*Exercise goal:* Using the data below, work out how many of its lines contain "Forum", and give that number with nothing added.

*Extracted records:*

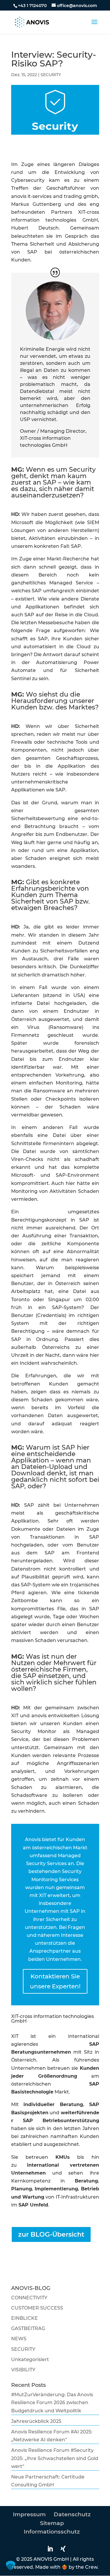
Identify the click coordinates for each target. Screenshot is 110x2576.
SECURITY (50, 74)
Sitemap (52, 2523)
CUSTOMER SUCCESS (37, 2308)
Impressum (29, 2514)
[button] (10, 2565)
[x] (64, 2549)
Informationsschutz (52, 2531)
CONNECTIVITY (29, 2297)
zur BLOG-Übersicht (51, 2234)
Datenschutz (72, 2514)
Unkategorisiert (30, 2359)
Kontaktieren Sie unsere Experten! (55, 1981)
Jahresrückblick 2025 (36, 2421)
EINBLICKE (24, 2318)
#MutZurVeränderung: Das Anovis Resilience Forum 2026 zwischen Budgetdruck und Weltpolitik (52, 2402)
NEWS (18, 2338)
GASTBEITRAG (28, 2328)
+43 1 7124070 (32, 5)
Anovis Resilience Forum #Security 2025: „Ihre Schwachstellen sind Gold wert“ (54, 2458)
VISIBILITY (23, 2370)
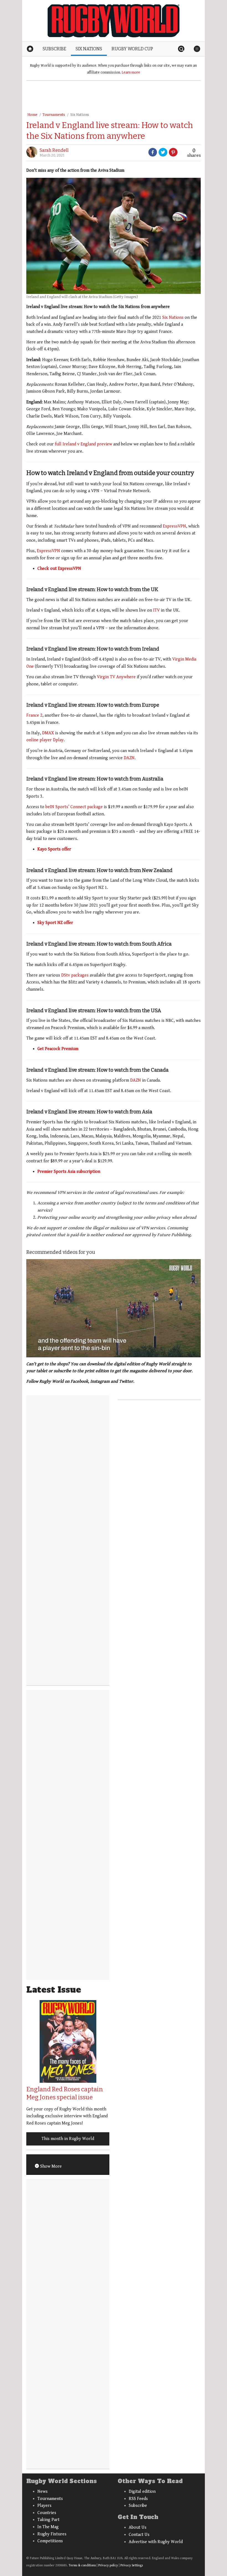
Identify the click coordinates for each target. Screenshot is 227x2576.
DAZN (129, 758)
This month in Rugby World (68, 2138)
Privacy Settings (131, 2565)
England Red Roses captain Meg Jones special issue (64, 2093)
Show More (50, 2166)
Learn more (131, 72)
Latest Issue (53, 1989)
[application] (113, 1308)
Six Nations (79, 115)
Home (32, 115)
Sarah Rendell (54, 150)
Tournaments (54, 115)
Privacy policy (108, 2565)
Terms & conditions (82, 2565)
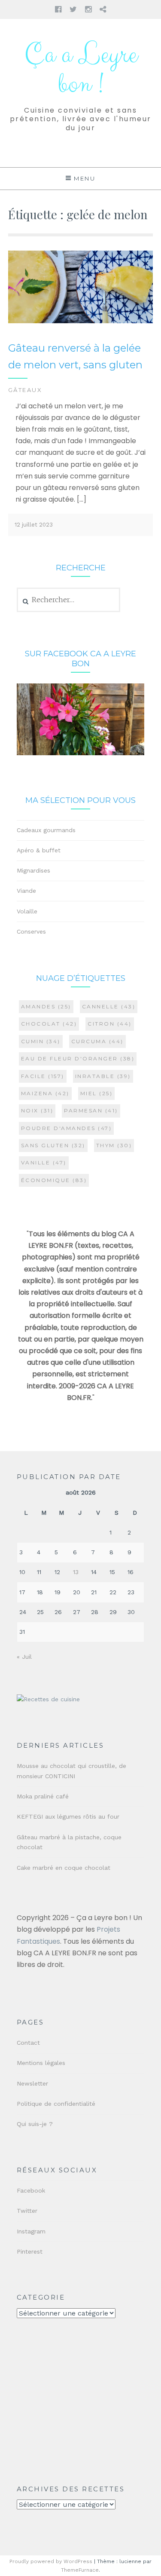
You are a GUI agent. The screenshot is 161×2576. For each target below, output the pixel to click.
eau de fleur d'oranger (78, 1058)
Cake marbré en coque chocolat (63, 1867)
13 (76, 1571)
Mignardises (33, 870)
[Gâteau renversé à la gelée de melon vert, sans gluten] (80, 321)
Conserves (31, 931)
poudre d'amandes (66, 1128)
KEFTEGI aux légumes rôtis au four (68, 1816)
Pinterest (30, 2251)
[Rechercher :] (68, 600)
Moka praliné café (43, 1796)
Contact (28, 2042)
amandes (46, 1006)
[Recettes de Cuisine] (48, 1699)
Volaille (27, 911)
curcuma (97, 1041)
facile (42, 1076)
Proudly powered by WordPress (50, 2561)
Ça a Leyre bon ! (80, 69)
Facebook (31, 2190)
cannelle (109, 1006)
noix (37, 1110)
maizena (45, 1093)
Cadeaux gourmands (46, 830)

*Completed exercise:* 2